“you’re going to be a douchebag in that class, aren’t you” (aka, confessions of a maybe-gunner)

(Completely personal ramble coming; skip it if you’re not interested in the internal monologue of an IP junkie 1L. I’m writing the post mostly to force myself to think through some options (including trying to understand better both my temptations and revulsions), not because I think it will actually be interesting to anyone.)
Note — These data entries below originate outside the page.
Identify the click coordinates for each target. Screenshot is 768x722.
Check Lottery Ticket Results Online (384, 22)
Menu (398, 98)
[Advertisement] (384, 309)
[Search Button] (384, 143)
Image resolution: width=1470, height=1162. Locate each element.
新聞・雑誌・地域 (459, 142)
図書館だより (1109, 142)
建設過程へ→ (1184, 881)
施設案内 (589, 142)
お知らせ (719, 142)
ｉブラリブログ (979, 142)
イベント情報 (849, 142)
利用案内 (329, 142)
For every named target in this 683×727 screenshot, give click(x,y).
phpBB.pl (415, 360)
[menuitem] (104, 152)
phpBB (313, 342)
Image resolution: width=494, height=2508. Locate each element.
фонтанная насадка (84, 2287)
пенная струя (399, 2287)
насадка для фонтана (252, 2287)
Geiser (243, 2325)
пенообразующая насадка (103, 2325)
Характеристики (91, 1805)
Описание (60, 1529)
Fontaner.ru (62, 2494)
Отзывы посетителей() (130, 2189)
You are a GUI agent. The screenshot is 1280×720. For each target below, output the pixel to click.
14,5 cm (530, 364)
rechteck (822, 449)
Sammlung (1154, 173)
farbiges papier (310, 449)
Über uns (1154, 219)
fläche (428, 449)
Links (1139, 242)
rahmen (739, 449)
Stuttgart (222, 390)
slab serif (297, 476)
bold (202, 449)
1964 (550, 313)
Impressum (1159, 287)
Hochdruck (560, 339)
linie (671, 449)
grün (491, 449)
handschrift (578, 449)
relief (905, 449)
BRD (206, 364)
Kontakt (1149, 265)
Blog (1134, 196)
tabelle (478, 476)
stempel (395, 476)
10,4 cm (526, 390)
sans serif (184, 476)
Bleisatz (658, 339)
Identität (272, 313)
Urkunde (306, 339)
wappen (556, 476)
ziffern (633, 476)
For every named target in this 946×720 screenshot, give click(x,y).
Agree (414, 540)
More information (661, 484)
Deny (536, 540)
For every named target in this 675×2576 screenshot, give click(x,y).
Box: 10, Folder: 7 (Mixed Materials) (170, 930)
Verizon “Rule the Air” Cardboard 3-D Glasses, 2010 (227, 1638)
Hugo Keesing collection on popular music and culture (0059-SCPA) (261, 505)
Sigh. Quote in subject is from a friend/classmate on the way out of Principles of Intellectual Property. The class is going to be a challenge for me; I love to think about (and talk about) the topic; I’m well versed in it, so I’ll likely be ahead of the game, at least early in the semester; and (generally) there are lots of assumptions that irritate me, so I’m often going to want to (1) correct assumptions or (2) throw something, and (2) is definitely not an option. So yeah… in short, I’m likely to be the gunner for this class. (I’m not that bad. But the link gives you the idea.)

The problem is that I don’t want to be the gunner. Sometimes I look back and feel like I’ve been that guy in virtually every classroom I’ve ever been in. I think I mostly avoided it last semester, and I don’t think I’ll be very tempted in most of my other classes this semester, but it is going to come out with a vengeance in this class. Some part of me says ‘it doesn’t matter’, but most of me says ‘I’d rather not be the central square in everyone’s gunner bingo card’.

I’m really not sure what the best strategy is to control the impulse. The extreme version would be to just never volunteer at all in class and just go to office hours and talk there; the less extreme version might be to only volunteer when I see a really bad assumption- as opposed to answering the inevitable ‘will someone volunteer’ questions. I’m afraid that may still be daily, though. Might just try to limit myself to one comment a week- that is every other class, on average; should be small enough not to irritate my classmates, and would force me to focus on the interesting stuff. Gah… oh well. I’ll figure it out. Off to cure this headache and start on Property reading…

[Ed.: the wisest person I know suggests that if I can just stick to ‘Learn, Not Teach’, I’ll be fine… I think I’ll go tattoo that to my forehead or something. It was never my intent to lecture my classmates, just to ask probing questions so I can better understand, but still… it won’t hurt for me to chant that like a mantra.]